=== Begin Enclosure ===
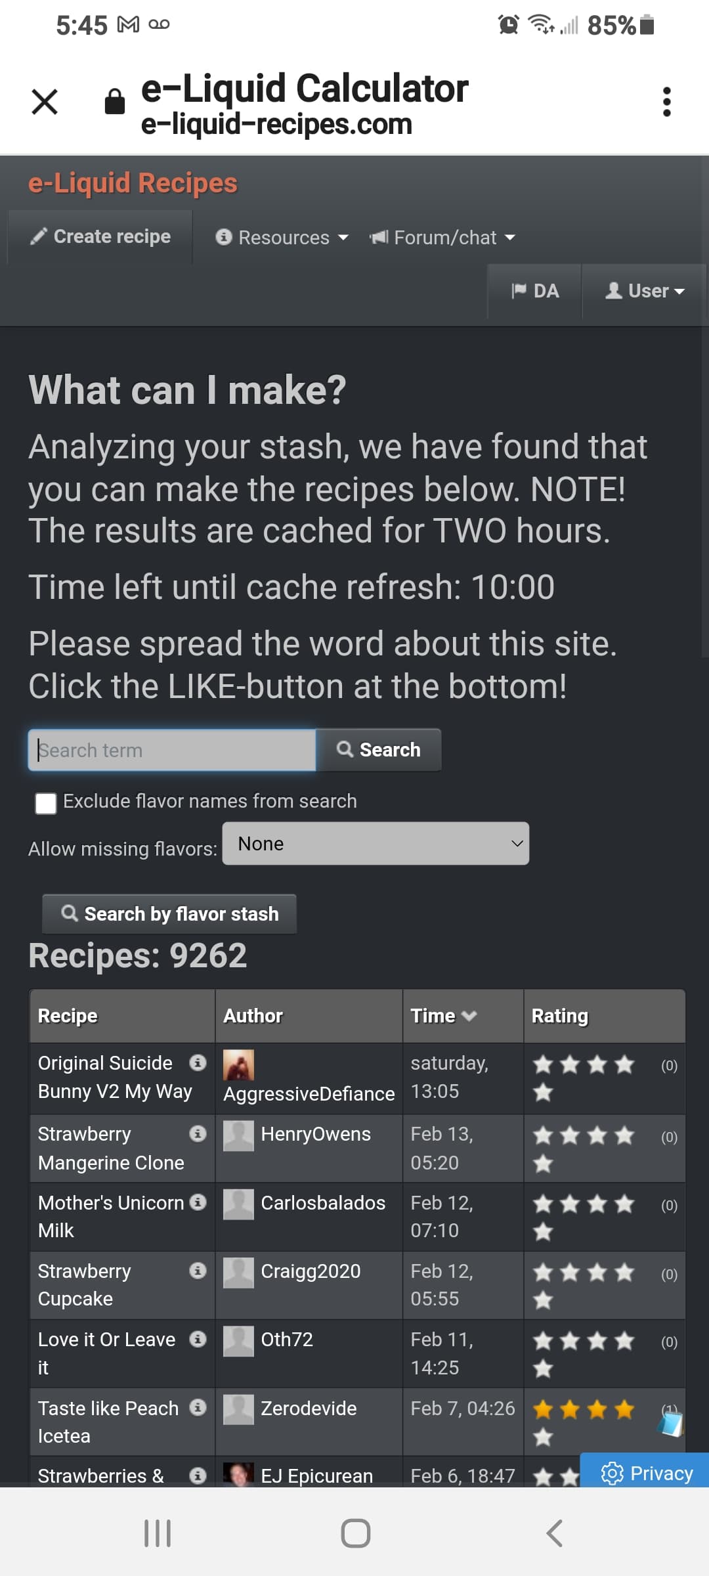
Task: Focus the Search term input field
Action: 172,750
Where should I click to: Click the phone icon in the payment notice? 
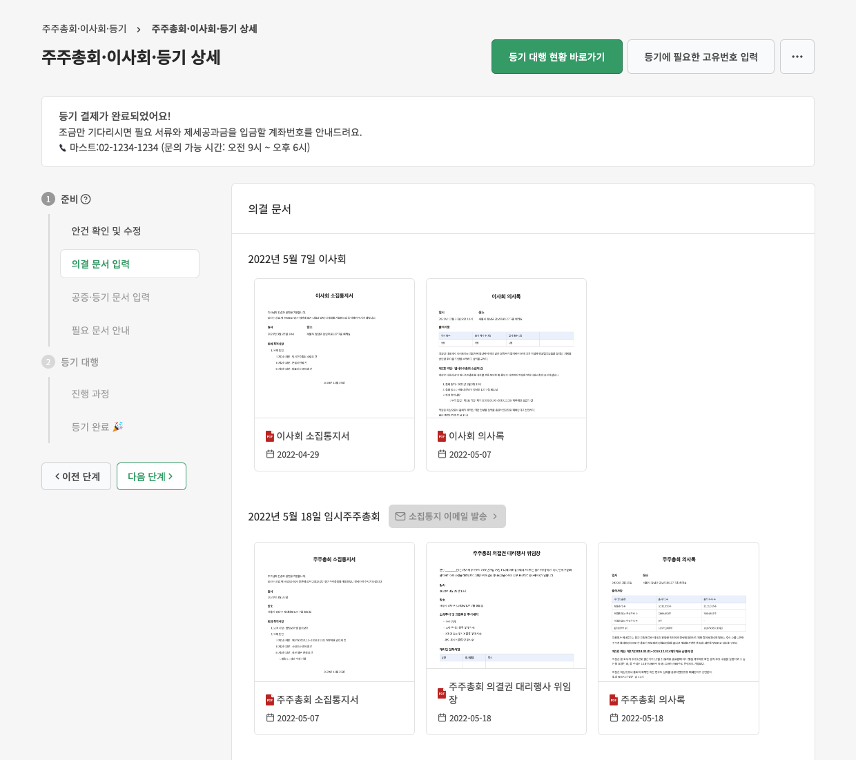(x=64, y=147)
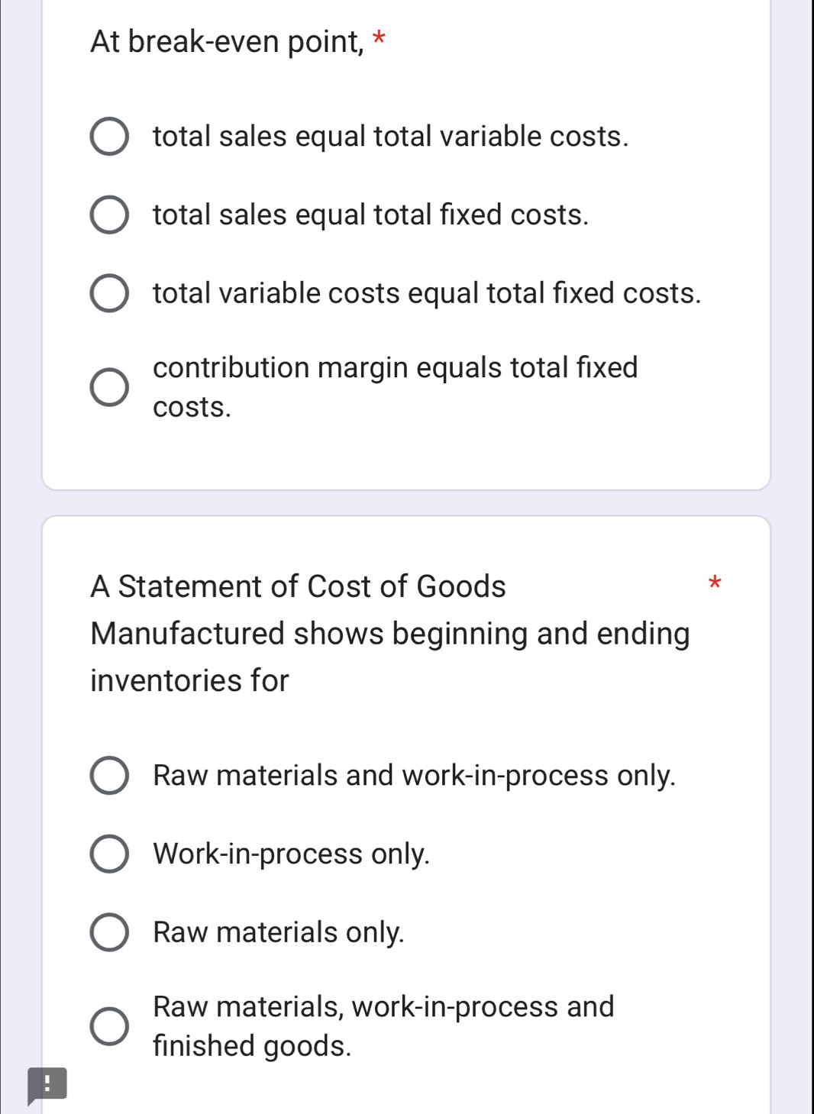Choose the 'Work-in-process only' radio circle

click(x=109, y=854)
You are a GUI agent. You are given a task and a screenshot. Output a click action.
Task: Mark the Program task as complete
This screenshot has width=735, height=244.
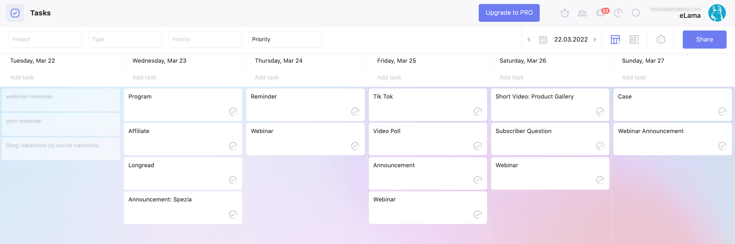click(233, 112)
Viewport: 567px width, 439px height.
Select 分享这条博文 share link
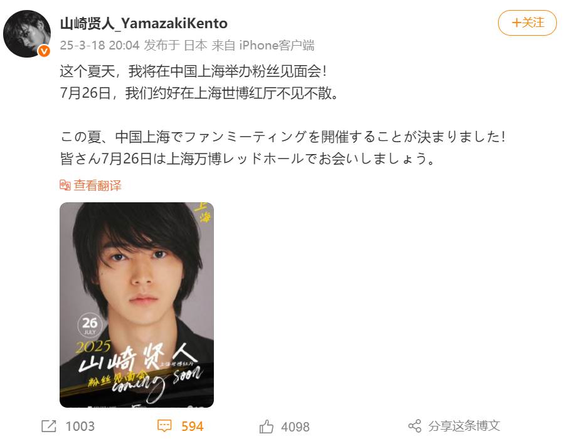click(464, 426)
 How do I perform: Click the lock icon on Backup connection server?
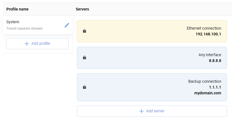pos(85,87)
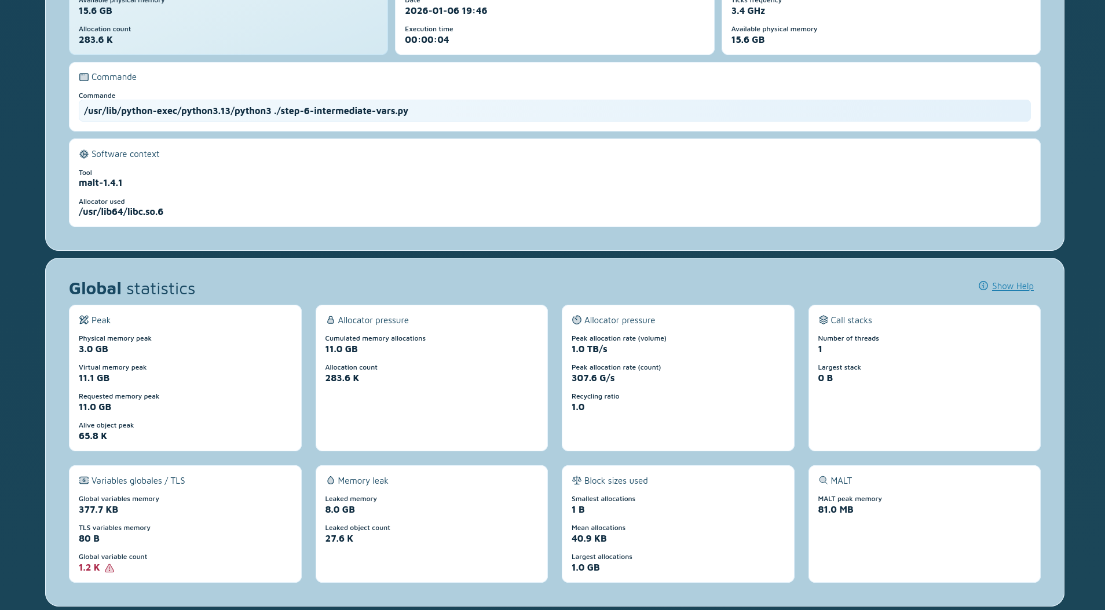Select the Global statistics heading
This screenshot has height=610, width=1105.
(132, 288)
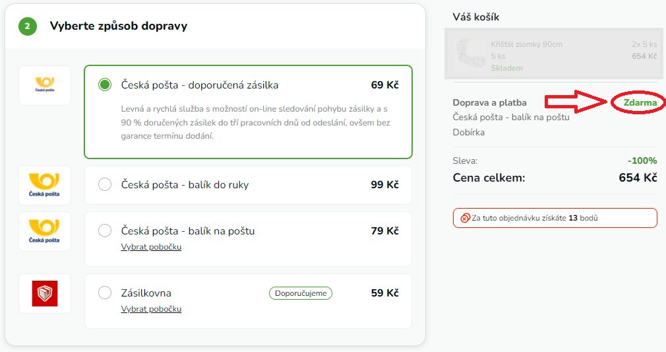Click Česká pošta logo beside doporučená zásilka
The image size is (666, 352).
(x=45, y=85)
=== End Enclosure ===
How to complete this task. Skip the pictures and write out exactly the lines from the line containing "This screenshot has width=735, height=244." through the end of the listing above.

Your solution.
This screenshot has width=735, height=244.
click(233, 112)
Viewport: 567px width, 439px height.
Select 分享这条博文 share link
click(464, 426)
 How do I perform: Click the lock icon on Backup connection server?
pos(85,87)
Select the Global statistics heading
This screenshot has height=610, width=1105.
(132, 288)
Click Česká pošta logo beside doporučená zásilka
The image size is (666, 352).
(x=45, y=85)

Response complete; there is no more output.